A Review
Lew Rockwell interviews Hans-Hermann HoppePersonally I had never fallen for the myth of democracy (neither had any of the founding fathers of America; do a web search on James Madison quotes, for example). It ought to be obvious to any thinking person, or anyone who talks to the typical voter, that mob rule cannot work. But my objection was always more along the lines of that of Traditionalists, such as Julius Evola. Despite my knowledge of Austrian economics, of which Hoppe is of course a devotee, I had never thought of objecting on a purely economic basis.
That's what makes this book so valuable: Hoppe uses the only existing valid economic theory to demolish any illusions any serious person might have about mob rule.
The book is not perfect. Hoppe lacks the perspective that comes with an understanding of history as cyclical. This causes him to imagine that ideas are what drives social organizations; of course, ideas are only invented after the fact, to rationalize whatever stage a given society has reached. Humans act on instinct. All civilizations pass through the same phases. There is nothing that can stop the ongoing collapse of the West. Likewise, monarchies always follow the anarcho-capitalism phase Hoppe prefers (which in practical terms will reduce to a benign feudalism, as the natural elites emerge as rulers of small domains). Monarchies are in turn replaced by mobs as the society comes unglued. It is much the same on the individual level. The poor strive and save and become rich; the rich become decadent and spend their capital inheritance, and again become poor, and the cycle starts anew...

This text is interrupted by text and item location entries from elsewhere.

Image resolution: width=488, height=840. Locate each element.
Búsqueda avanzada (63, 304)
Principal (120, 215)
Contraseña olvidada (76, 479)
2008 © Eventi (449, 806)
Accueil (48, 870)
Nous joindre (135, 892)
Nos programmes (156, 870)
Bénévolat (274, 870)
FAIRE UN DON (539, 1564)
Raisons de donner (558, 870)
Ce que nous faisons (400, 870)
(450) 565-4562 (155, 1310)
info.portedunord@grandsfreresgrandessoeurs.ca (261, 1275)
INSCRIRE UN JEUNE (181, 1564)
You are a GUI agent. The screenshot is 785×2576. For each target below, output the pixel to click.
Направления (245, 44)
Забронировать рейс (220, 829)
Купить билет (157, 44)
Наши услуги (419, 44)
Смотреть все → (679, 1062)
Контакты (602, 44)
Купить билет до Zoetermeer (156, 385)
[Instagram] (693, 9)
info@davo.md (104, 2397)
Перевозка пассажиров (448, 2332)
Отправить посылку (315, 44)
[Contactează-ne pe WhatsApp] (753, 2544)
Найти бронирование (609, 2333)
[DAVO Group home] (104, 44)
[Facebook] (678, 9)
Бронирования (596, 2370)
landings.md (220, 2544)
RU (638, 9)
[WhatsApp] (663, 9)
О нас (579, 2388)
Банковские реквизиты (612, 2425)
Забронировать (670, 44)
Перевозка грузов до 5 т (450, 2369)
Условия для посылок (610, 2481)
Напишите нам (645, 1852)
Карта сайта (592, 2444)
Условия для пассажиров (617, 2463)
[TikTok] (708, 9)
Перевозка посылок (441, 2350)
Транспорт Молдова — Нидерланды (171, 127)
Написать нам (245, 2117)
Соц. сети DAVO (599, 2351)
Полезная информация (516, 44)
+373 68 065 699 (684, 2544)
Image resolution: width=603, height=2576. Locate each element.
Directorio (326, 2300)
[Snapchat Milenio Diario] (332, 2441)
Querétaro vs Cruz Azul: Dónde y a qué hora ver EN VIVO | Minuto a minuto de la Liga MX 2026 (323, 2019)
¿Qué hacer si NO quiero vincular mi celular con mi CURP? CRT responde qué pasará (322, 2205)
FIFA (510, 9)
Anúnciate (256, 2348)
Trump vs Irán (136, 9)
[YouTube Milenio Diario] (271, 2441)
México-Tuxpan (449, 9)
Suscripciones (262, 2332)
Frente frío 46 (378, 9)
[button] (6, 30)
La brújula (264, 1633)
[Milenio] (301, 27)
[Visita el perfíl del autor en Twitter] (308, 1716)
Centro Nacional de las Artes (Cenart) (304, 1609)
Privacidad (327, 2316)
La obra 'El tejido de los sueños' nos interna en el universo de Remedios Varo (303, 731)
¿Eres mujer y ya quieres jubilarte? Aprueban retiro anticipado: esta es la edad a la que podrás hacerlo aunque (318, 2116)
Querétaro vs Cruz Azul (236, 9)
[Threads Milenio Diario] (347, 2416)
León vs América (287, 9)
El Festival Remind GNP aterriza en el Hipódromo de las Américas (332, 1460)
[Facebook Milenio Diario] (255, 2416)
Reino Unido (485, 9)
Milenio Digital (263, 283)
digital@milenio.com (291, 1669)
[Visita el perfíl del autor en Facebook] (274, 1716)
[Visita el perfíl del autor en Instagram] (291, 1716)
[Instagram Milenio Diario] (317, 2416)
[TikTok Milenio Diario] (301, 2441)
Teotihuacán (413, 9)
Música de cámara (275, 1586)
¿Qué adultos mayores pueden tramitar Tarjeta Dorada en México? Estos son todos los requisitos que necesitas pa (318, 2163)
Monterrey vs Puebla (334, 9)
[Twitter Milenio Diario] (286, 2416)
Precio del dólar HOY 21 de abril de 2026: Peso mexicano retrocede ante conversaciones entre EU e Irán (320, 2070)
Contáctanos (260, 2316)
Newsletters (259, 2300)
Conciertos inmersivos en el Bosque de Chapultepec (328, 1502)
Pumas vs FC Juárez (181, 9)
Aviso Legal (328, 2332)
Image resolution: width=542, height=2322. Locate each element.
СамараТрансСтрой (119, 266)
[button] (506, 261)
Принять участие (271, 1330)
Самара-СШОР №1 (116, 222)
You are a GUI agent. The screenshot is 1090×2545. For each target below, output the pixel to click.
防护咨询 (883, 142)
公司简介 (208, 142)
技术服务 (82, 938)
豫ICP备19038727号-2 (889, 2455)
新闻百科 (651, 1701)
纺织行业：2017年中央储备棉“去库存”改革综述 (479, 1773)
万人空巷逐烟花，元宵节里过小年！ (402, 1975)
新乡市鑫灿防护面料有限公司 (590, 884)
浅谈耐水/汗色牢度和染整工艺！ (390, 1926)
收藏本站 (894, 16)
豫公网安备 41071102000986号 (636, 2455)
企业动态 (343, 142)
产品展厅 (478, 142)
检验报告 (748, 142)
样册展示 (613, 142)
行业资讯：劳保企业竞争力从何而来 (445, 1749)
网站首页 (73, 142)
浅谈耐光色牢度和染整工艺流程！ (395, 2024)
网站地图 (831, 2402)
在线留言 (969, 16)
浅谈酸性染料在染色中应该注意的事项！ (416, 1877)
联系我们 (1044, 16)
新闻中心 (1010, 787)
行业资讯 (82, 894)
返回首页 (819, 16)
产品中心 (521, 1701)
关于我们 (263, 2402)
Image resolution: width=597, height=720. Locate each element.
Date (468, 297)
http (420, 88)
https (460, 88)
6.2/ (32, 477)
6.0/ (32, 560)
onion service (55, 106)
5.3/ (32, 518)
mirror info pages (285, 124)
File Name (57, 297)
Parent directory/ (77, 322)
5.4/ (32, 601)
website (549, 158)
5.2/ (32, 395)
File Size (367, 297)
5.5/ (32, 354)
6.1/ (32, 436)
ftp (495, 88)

Nevertheless this is the best book on political theory I have seen simply because it is the only one written from the perspective of real economics. It gets extra points for not shrinking from very important ideas which are controversial, for example footnoting the work of social scientists such as J. P. Rushton, which of course the false schools of sociologists and egalitarians despise and fear. And personally I like this better than Evola's pro-monarchist works because it doesn't ever devolve into mushy mysticism. An absolute must for the bookshelf of anyone who wants to understand the exact mechanisms by which the West was undone.